Le punk réactiva cette attitude et conviction que tout le monde peut faire de la musique.


Sorti en janvier 77 sur leur propre label, Spiral Scratch des Buzzocks fut probablement l'un des disques les plus importants du punk. Dans son sillage apparurent rapidement des centaines de groupes qui adoptèrent la tactique « do it yourself / release it youself ». Les Desperate Bicycles en étaient les plus fervents évangélistes, avec un discours proche de l'opposition situationniste au spectacle.


Leurs notes de pochettes participèrent à la démystification du processus de production, et leur cri de ralliement « It was easy, it was cheap : go and do it! » fédéra des régiments disparates de formation DIY, dont nombreuses figures de proue du postpunk : Swell Maps, Scritti Politti, Young Marble Giants ou des pionniers comme Thomas Leer ou Daniel Miller …


L'idée-clé du DIY dans son contexte original était clairement politique, textuellement et factuellement.

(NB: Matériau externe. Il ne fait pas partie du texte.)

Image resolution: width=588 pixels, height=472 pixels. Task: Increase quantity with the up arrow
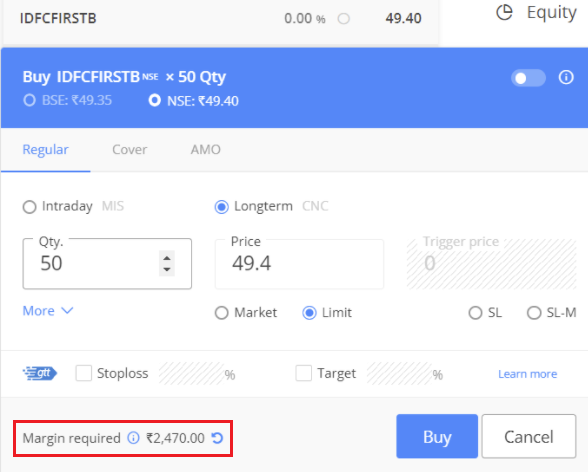[167, 258]

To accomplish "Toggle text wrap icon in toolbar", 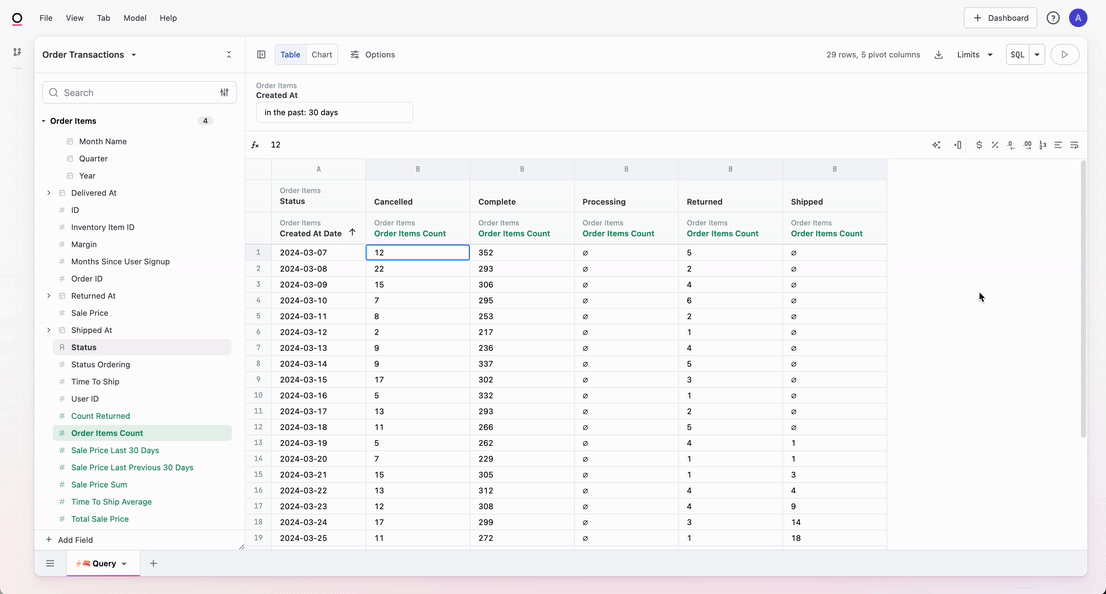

Il se présentait comme un impératif moral, alors permis matériellement par l'émergence de technologies plus abordables. Au delà de ces avant-gardes se trouve un vaste arrière-pays de DIY britannique ; tout un underground fait de pochettes photocopiées, étiquettes tamponnées, sifflements de 2-pistes saturés, bourdonnement de bandes magnétiques détériorées. Ses hérauts se nomment O Level, Scrotum Poles, Instant Automatons, Thin Yoghurts, Danny & The Dressmakers ou encore The Homosexuals.

Depuis quelques années maintenant des archivistes creusent dans ce secteur et publient une grande quantité de compilations, malgré le nombre parfois très limité des pressages originaux et la nature périssable des sources d'enregistrement, parfois sorties uniquement sur cassette. L'imposante série de bootlegs Messthetics proposé par Hyped to Death en est la porte d'entrée principale.


Chuck Warner, fondateur et responsable du catalogue, insiste sur la distinction taxonomique entre postpunk et DIY pour des raisons plus pratiques qu'historiques. Alors que le postpunk se présente comme une différenciation et un dépassement du punk, le DIY se définit par la réduction des coûts de production pour enregistrer le moins cher et le plus vite possible. Le terme lui permet aussi d'éliminer l'association du postpunk avec un gros budget, une production ampoulée, des égos pesants, et ce truc affreux qu'est le goth (sic).

Tous ces compilations ne correspondent pas vraiment au messthetisme au sens Scrit', un très grand nombre de ces groupes penchent plutôt pour une punk-pop joyeusement décousue.